Some problem about tokenizer #18

Closed svjack closed 3 years ago

svjack commented 3 years ago

I have trid your model, and its suitable to extract keywords obtain semantic info.

What i want to ask is you tokenize the doc by countvector firstly . and when it comes to keyword with blank inside such as "learning progress" , it seems like you tokenize it at encode method in sentence-transformers model as pre_tokenized param set to False.
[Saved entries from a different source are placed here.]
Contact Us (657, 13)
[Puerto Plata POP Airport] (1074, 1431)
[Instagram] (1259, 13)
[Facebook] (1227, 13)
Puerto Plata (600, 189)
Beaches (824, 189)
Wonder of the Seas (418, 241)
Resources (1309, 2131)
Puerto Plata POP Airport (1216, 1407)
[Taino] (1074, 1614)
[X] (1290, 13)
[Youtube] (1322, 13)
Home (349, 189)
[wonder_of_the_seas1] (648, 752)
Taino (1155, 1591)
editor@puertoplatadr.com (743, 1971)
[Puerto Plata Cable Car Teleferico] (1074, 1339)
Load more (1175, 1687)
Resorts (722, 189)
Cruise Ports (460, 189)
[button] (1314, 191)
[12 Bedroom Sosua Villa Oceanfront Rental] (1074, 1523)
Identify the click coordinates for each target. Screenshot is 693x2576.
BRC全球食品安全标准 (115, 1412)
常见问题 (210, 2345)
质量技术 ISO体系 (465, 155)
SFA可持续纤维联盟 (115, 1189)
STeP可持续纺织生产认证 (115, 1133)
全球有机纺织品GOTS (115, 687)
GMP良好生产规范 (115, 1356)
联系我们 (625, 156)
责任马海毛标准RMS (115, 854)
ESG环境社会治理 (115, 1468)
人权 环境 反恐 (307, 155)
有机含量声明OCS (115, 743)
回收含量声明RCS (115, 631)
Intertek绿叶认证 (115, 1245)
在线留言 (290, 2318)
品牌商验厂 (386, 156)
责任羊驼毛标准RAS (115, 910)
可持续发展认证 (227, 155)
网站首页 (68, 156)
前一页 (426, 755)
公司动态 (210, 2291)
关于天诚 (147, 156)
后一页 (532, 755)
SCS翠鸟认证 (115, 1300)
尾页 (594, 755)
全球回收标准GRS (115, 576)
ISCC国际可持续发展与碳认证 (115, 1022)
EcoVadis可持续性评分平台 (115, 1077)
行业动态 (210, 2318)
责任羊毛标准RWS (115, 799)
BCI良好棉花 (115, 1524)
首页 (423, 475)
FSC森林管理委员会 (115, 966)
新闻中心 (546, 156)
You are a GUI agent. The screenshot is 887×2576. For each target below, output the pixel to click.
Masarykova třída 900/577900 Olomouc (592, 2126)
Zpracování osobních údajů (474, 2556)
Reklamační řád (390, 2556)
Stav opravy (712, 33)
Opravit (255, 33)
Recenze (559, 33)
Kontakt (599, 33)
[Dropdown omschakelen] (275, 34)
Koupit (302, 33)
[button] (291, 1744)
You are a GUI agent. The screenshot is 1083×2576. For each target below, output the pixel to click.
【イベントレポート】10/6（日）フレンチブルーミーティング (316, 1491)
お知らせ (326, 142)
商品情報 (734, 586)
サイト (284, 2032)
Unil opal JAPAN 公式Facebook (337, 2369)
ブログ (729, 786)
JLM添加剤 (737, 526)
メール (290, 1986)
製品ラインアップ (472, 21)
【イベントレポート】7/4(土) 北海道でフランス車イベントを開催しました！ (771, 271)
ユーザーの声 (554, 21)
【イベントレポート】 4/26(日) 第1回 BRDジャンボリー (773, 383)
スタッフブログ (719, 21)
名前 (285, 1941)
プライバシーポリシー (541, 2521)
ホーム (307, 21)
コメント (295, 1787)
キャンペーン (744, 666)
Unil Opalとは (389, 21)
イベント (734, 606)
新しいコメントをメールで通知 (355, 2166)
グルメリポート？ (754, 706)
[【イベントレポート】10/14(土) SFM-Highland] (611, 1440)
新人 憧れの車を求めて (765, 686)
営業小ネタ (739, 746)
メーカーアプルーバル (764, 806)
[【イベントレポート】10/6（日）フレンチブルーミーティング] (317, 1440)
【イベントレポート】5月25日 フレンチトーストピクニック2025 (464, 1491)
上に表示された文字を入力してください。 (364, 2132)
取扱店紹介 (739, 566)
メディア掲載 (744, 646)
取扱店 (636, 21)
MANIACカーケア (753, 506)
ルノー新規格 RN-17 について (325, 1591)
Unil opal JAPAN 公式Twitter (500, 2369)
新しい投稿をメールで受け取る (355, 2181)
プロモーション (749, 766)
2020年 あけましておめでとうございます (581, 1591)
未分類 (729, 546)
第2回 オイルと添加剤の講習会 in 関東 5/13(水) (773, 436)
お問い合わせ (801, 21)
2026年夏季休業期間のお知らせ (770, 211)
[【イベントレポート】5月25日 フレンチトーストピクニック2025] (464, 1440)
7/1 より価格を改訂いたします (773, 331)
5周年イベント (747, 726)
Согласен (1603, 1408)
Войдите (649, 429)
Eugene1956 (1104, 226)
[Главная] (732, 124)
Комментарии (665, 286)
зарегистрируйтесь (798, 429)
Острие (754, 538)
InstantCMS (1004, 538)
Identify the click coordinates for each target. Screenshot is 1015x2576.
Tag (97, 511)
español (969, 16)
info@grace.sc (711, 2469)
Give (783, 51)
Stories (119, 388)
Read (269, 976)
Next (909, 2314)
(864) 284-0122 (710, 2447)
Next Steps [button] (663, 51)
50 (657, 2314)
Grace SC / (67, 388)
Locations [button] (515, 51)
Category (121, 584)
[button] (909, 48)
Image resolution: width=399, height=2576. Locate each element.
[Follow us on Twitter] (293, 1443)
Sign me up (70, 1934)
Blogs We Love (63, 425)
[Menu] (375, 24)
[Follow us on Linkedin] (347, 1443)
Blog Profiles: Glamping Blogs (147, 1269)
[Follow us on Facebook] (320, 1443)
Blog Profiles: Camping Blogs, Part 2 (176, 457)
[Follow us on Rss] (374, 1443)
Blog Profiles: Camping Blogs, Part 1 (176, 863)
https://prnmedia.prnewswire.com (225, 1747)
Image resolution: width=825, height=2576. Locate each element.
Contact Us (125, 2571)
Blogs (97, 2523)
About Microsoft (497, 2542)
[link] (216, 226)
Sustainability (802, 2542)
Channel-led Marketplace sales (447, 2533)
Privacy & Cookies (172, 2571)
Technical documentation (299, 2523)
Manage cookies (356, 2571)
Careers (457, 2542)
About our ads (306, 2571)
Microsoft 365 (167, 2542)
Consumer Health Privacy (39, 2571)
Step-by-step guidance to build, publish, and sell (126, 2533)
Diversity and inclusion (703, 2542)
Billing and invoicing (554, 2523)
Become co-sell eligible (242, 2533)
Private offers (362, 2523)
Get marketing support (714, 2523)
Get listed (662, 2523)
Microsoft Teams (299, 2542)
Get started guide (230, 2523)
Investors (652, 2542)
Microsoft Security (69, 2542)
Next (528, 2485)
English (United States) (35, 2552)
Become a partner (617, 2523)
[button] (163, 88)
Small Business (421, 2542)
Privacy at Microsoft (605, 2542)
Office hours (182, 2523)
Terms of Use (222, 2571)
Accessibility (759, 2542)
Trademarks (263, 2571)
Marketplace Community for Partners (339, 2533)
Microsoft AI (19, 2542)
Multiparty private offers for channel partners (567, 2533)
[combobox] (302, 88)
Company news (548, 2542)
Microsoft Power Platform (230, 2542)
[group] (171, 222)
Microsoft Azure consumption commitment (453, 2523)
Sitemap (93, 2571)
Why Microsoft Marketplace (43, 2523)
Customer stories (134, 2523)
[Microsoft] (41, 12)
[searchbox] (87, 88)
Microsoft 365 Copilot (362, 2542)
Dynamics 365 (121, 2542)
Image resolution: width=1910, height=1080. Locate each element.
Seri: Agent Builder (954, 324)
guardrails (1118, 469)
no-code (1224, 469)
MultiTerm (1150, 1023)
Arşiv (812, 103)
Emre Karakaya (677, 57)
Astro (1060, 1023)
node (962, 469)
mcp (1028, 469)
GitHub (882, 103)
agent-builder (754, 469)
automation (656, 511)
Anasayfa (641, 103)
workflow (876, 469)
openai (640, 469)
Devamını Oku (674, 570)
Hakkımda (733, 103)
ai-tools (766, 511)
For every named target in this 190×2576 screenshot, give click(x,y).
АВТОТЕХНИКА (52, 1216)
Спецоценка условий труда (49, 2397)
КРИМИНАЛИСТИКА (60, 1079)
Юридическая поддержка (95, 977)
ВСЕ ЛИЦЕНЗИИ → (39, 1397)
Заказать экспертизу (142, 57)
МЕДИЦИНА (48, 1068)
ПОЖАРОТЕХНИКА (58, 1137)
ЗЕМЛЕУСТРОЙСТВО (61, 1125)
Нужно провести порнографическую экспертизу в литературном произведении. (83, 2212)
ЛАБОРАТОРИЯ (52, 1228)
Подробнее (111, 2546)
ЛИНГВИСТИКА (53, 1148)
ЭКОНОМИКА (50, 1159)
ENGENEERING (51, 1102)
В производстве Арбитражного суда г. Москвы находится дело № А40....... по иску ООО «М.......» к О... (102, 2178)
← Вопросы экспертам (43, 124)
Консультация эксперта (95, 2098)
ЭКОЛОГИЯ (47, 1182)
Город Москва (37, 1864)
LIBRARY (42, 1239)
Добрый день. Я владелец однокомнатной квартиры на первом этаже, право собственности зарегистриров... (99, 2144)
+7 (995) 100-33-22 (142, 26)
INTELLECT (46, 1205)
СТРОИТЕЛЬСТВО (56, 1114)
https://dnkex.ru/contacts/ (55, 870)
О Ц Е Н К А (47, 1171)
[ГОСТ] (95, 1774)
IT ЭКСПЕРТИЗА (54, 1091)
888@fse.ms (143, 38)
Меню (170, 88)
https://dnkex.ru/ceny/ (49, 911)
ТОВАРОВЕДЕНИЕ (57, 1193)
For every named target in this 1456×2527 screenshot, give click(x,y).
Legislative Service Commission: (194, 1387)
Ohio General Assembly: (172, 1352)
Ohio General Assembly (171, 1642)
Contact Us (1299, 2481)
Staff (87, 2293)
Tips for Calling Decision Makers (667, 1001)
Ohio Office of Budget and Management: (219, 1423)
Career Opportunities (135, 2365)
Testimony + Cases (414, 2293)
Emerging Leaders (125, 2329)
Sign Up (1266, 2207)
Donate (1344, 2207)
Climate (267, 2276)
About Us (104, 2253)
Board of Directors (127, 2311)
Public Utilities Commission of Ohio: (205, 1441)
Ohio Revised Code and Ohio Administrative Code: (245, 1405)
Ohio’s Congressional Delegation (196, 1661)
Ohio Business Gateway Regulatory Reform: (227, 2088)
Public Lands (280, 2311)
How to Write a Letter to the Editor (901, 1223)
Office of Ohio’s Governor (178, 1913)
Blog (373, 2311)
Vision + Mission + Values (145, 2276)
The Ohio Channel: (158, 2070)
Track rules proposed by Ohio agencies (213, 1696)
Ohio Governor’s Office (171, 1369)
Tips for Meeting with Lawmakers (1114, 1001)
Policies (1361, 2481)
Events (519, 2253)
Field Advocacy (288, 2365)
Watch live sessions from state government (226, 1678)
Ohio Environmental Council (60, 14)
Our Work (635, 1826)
So the tokenizer used this two times seems different, one for default, another should be the tokenizer from transformers model such as some pretrained tokenizer's tokebize attribute. dose this conflict may yield some problem ? For me i use chinese document.So i pretokenlize doc to phares and join them with blank to simulated english suitable input, so this two tokenizer can process the doc to list of phares rather than list of chars . with not change the tokenizer inside model, this produce reasonable conclusion but to other task or domain, did this conflict have some problem ?

MaartenGr commented 3 years ago

Sorry for the late response! This should not give any problems. The tokenizer is meant to create candidate words from a text and compare it then to a BERT embedding. How BERT creates the tokens under the hood does not create conflict with the countvectorizer as it is merely a way of creating the embeddings.